We support training with the Min-SNR weighting strategy proposed in [Efficient Diffusion Training via Min-SNR Weighting Strategy](https://arxiv.org/abs/2303.09556) which helps achieve faster convergence
by rebalancing the loss. Enable the `--snr_gamma` argument and set it to the recommended
value of 5.0.


## Training with LoRA

Low-Rank Adaption of Large Language Models was first introduced by Microsoft in [LoRA: Low-Rank Adaptation of Large Language Models](https://arxiv.org/abs/2106.09685) by *Edward J. Hu, Yelong Shen, Phillip Wallis, Zeyuan Allen-Zhu, Yuanzhi Li, Shean Wang, Lu Wang, Weizhu Chen*.

In a nutshell, LoRA allows adapting pretrained models by adding pairs of rank-decomposition matrices to existing weights and **only** training those newly added weights.

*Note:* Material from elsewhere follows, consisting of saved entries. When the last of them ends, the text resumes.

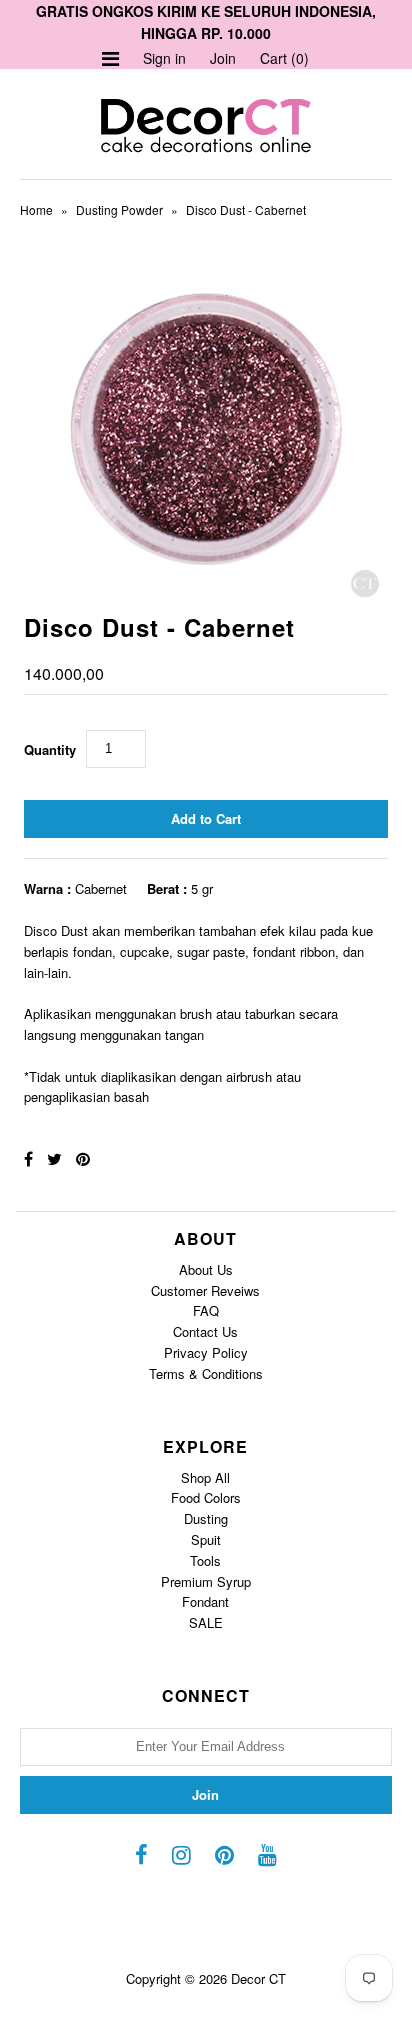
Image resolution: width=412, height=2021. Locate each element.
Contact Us (205, 1331)
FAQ (206, 1310)
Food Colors (206, 1497)
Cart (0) (284, 58)
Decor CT (258, 1978)
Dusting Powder (119, 209)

This has a couple of advantages:

- Previous pretrained weights are kept frozen so that model is not prone to [catastrophic forgetting](https://www.pnas.org/doi/10.1073/pnas.1611835114).
- Rank-decomposition matrices have significantly fewer parameters than original model, which means that trained LoRA weights are easily portable.
- LoRA attention layers allow to control to which extent the model is adapted toward new training images via a `scale` parameter.

[cloneofsimo](https://github.com/cloneofsimo) was the first to try out LoRA training for Stable Diffusion in the popular [lora](https://github.com/cloneofsimo/lora) GitHub repository.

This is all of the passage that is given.